Yes the threads are bone. Think a soak in mineral oil would be okay? Polish it with? I use Mothers Plastic Polish on my other handles, would this work?
 
A good soak would probably be good. Polish, I meant give it a good elbow grease work with the mineral oil to polish and coat at the same time. Maybe others with more professional experience in bone can chime in.
 
Wow that's awesome. Top right hand corner is it. I would live to buy a dozen of these for $14 today. :thumbup: Thank you for finding that I never would have thought about an old ad.
 
Yes the threads are bone. Think a soak in mineral oil would be okay? Polish it with? I use Mothers Plastic Polish on my other handles, would this work?


I've soaked bone handled knives in mineral oil - when the bone has slightly shrunk and also as a preventive measure (the shrinking thing). So, using mineral oil is good.

I haven't used "Mother" on bone. For buffing, I use a cotton buffing wheel and jewelers white rouge. Since this compound is used for metal, I assume "Mothers" would work. I would suggest you do a test polish on a small area that isn't seen often. . .like the base.

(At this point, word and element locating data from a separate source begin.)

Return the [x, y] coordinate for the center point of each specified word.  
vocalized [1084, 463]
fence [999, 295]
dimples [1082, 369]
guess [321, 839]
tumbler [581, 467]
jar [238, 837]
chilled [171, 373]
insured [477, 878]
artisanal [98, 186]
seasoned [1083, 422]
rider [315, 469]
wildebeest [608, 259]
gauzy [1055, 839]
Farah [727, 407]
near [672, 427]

You can sand the bone just like plastic handles, using progressively finer grits, and the same sanding rules apply. AVOID breathing the dust.
 
I've soaked bone handled knives in mineral oil - when the bone has slightly shrunk and also as a preventive measure (the shrinking thing). So, using mineral oil is good.

I haven't used "Mother" on bone. For buffing, I use a cotton buffing wheel and jewelers white rouge. Since this compound is used for metal, I assume "Mothers" would work. I would suggest you do a test polish on a small area that isn't seen often. . .like the base.

You can sand the bone just like plastic handles, using progressively finer grits, and the same sanding rules apply. AVOID breathing the dust.

Nice I will try to soak them and wipe them off first then I might try sanding them if they don't come clean.
 
I googled it, wet sanding is recommended, with very fine grits. It also said that soaking in mineral oil was great for it, to watch it, don't let it dry out. One concern was getting it wet and letting it dry out, causing it to crack. It said to soak it in mineral oil regularly to make sure it couldn't absorb water. It is a beaut, but it will require more regular maintenance it sounds like.
Johnnie
 
id try a little bleach.try a dad on a qtip and rub the bottom if it works do the whole thing then sand with fie paper.i look fwrd to seeing it restored.